Marble was founded in 2015 by robotics enthusiasts Matt Delaney, Jason Calaiaro, Kevin Peterson while they attended Carnegie Mellon and describes themselves as a “scrappy robotics startup” working to build autonomous urban delivery robots. Scrappy as they might be, DoorDash is the second delivery pilot they’ve announced this year, partnering in April with Yelp’s Eat24.
The companies report that the pilot will allow them to “explore how to best optimize last-mile deliveries” and the first restaurant to take part in the robot delivery program fast food chain Jack in the Box. They made a quick video to show off Marble robots toting its first DoorDash deliveries in the North Beach neighborhoods of San Francisco.
The revenue model for robotics companies to partner with retail or food delivery services hasn’t been fully divulged; a spokesperson did say that Marble is being compensated for the work done in the pilot but declined to elaborate. However, delivery fees for a robot driver versus a human are the same for DoorDash customers. Marble said it didn’t have any hard data about how robot drivers create cost savings for delivery companies but that it hoped to share that information down the road.
Food delivery is an increasingly crowded space; aside from traditional restaurant delivery, “new delivery models” -- companies like DoorDash, GrubHub and Eat24 -- is expected to be a $20 billion market by 2025 according to a McKinsey report. In order to create efficiencies and differentiate, companies are looking to innovations like robot delivery drivers to stay ahead. And Marble isn’t the only game in sidewalk robotic delivery -- former founders of Skype launched autonomous robotics startup Starship and received a $17 milllion investment earlier this year from carmarker Daimler Benz.
Starship had also announced a pilot in Redwood City, CA with DoorDash earlier this year.
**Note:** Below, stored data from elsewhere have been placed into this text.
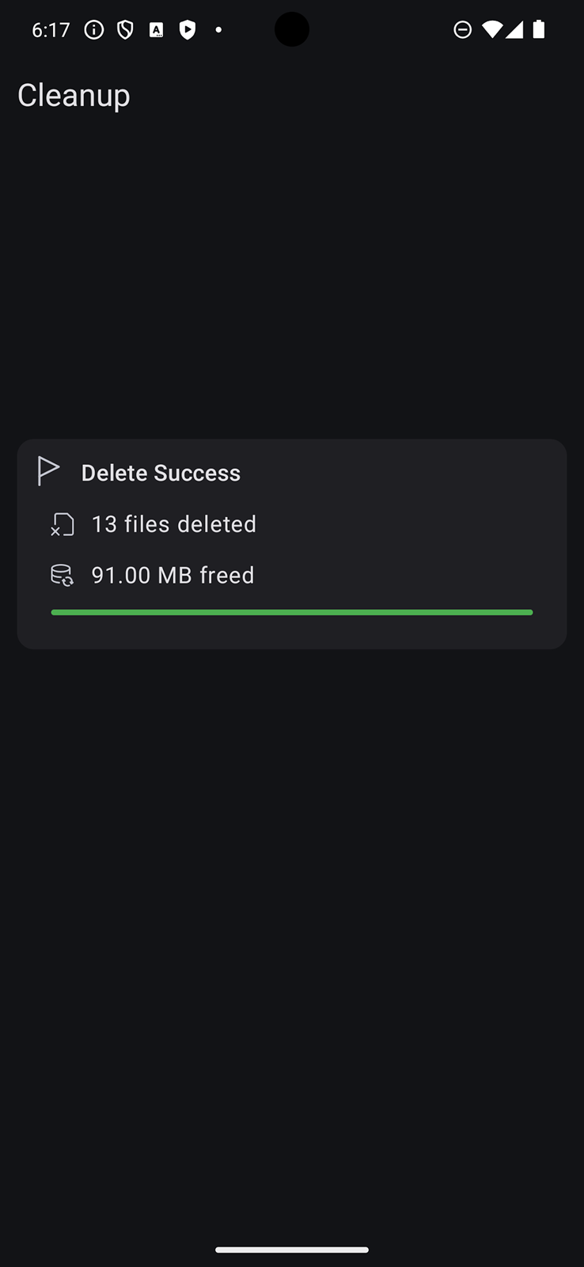This screenshot has height=1267, width=584.
Task: Tap the cellular signal strength icon
Action: [514, 30]

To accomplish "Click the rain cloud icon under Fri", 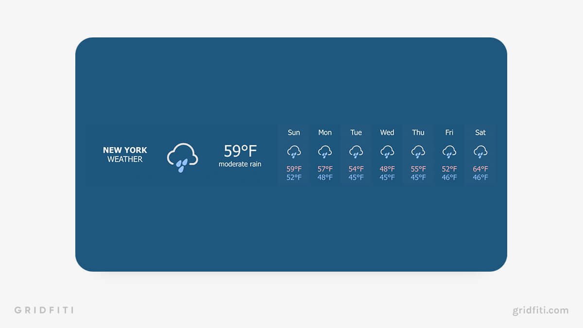I will [x=449, y=152].
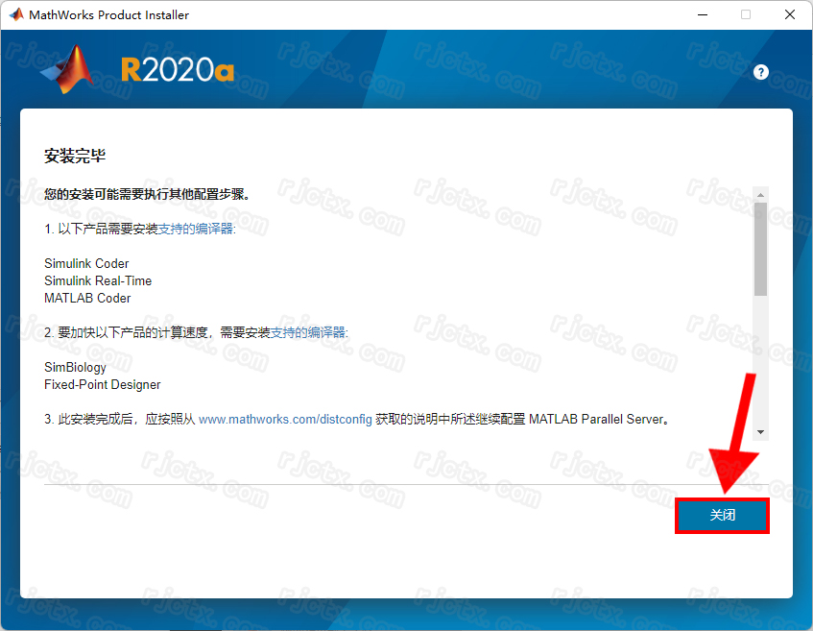This screenshot has height=631, width=813.
Task: Click the MATLAB membrane logo in header
Action: 69,69
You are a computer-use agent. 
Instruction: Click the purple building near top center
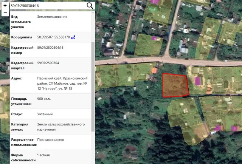pyautogui.click(x=154, y=2)
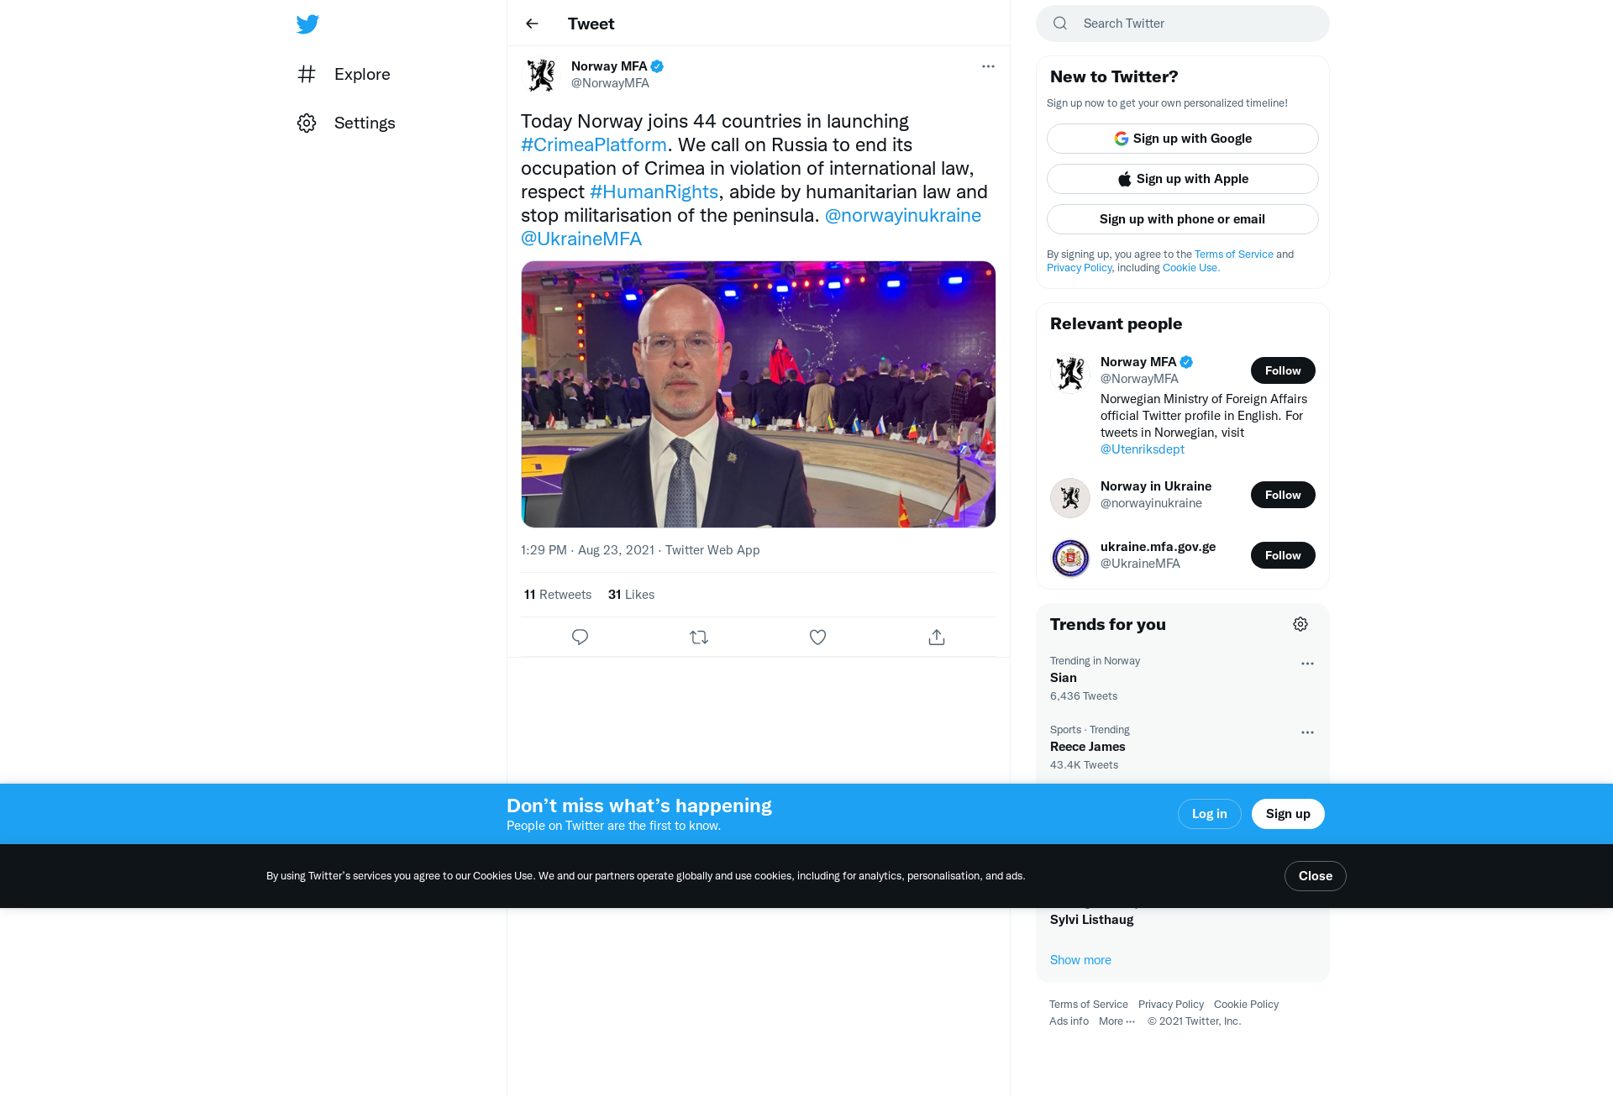Open more options for Reece James trend

[1307, 732]
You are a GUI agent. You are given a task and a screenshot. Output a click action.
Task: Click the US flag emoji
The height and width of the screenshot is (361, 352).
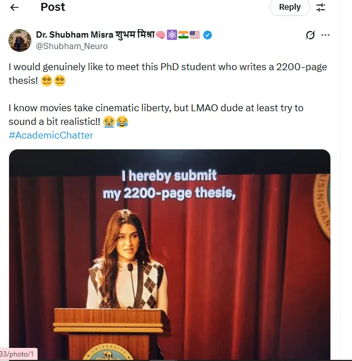click(x=195, y=35)
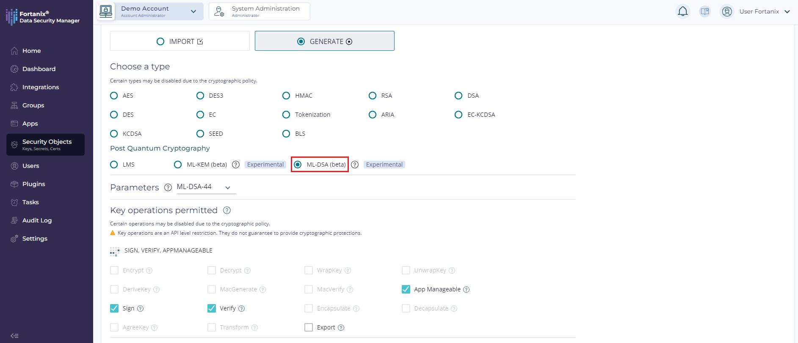The image size is (798, 343).
Task: Uncheck the App Manageable checkbox
Action: [x=406, y=289]
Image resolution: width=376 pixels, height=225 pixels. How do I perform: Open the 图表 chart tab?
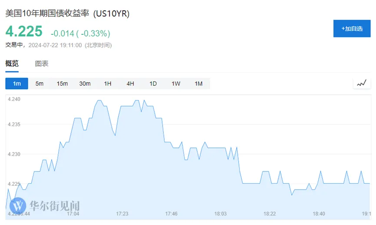point(42,64)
When asked if this program was designed to replace the competitive pilot, DoorDash responded that it was “…continuing the existing pilot with Starship in Redwood City, Washington DC, San Carlos and Sunnyvale. The Marble partnership adds to that relationship, allowing DoorDash to bring robot deliveries to San Francisco while also testing a new type of form factor and technology.”
Meanwhile, if you happen to see a Marble delivery robot on the sidewalk, you’ll probably see a human chaperone with it to answer questions and assist with interactions. At times when there isn’t a person nearby, Marble says they have remote operators ready to assist with issues and so far, they haven’t encountered any problems in the neighborhoods they’re serving.